Fast zwei Jahrzehnte hat die Familie von Stefan J. auf diesen Moment gewartet. Der 13-Jährige wurde 1992 getötet, er war das erste Oper. Entführt, gefesselt, missbraucht, erwürgt - trotz der scheußlichen Details bleiben die Eltern und der Bruder von Stefan gefasst. Unverwandt blickt die Mutter zur Anklagebank, will dem mutmaßlichen Mörder ihres Kindes in die Augen sehen.

Doch der große Mann hält den Blick gesenkt. Erst am Ende des ersten Prozesstages wird er kurz hochschauen und mit einem Nicken auf die Fragen des Richters reagieren. Sprechen wird er nicht. „Das war ein merkwürdiges Gefühl“, sagt Stefans Mutter nach der Anklageverlesung. Dass Martin N. nicht einmal aufgeblickt hat, irritiert sie. Gleichzeitig ist sie geschockt vom Ausmaß seiner Verbrechen.

Das Gericht will in dem Prozess erst die Morde abhandeln, danach die sexuellen Übergriffe. Stefans Mutter wird ganz genau zuhören. Die grauenvollen Einzelheiten will sie sich nicht ersparen. Sie will wissen, wie ihr Junge ums Leben kam. Wie Martin N. den 13-Jährigen aus dem Internat in Scheeßel entführte, ihn fesselte, im Auto missbrauchte, erwürgte und dann verscharrte.

Die Familie will endlich Ruhe finden. „Das ist der endgültige Abschluss“, sagt die kleine Frau. Am nächsten Verhandlungstag, am 26. Oktober, wollen die Verteidiger eine Erklärung von Martin N. verlesen. Zum Inhalt äußern sich seine Anwälte nicht. Rechtsanwalt Johannes Giebeler, der den Vater des zweiten Opfers Dennis R. vertritt, geht davon aus, dass der Angeklagte sein Geständnis von April wiederholen wird.
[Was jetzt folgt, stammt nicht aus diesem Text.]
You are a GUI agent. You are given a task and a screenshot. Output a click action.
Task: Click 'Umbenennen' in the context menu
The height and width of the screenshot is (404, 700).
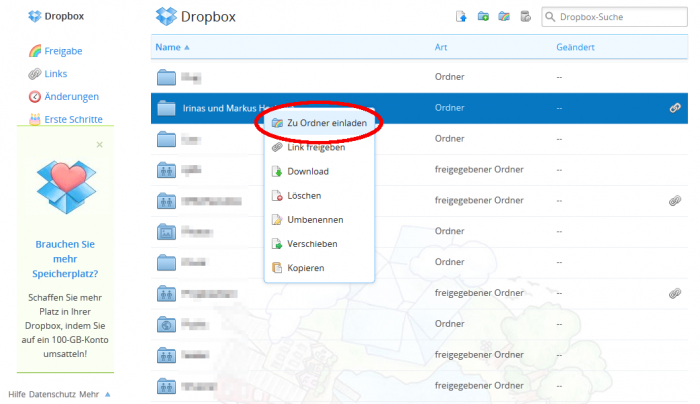point(314,219)
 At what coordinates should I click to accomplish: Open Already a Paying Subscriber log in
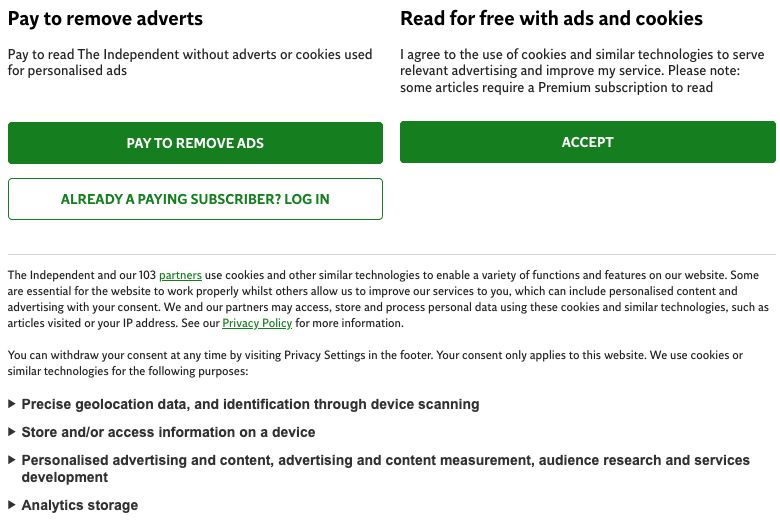tap(195, 199)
Viele Jahre hatte die Polizei ein gesichtsloses Phantom gesucht. Seit Anfang der 90er Jahren schlug es immer wieder in Wohnhäusern, Schullandheimen und Zeltlagern zu. Getarnt mit einer Maske und dunkler Kleidung drang der Serientäter in die vermeintlich sicheren Räume ein, weckte ein Kind, missbrauchte es und verschwand.

Ein großer „schwarzer Mann“, ein „Maskenmann“ - wie aus einem bösen Traum. Knapp zehn Jahre nach dem dritten Mord am neunjährigen Dennis K. gibt dann ein früheres Missbrauchsopfer der Polizei den entscheidenden Hinweis. Die Ermittler nehmen Martin N. im April in Hamburg fest, wo er inzwischen lebt. Im Verhör gesteht er die drei Morde und rund 40 Missbrauchsfälle.

Etwa die Hälfte davon ist aber inzwischen verjährt. Zum Prozessauftakt meint der Vater von Dennis R.: „Da habe ich sehr lange drauf gewartet, viel zu lange.“ Bis zum Urteil will er im Gegensatz zu Stefans Familie nicht mehr ins Gericht kommen. Dennoch sind sich die Angehörigen einig, wie der Richterspruch aussehen sollte: Der Mörder ihrer Söhne darf nie wieder auf freien Fuß kommen.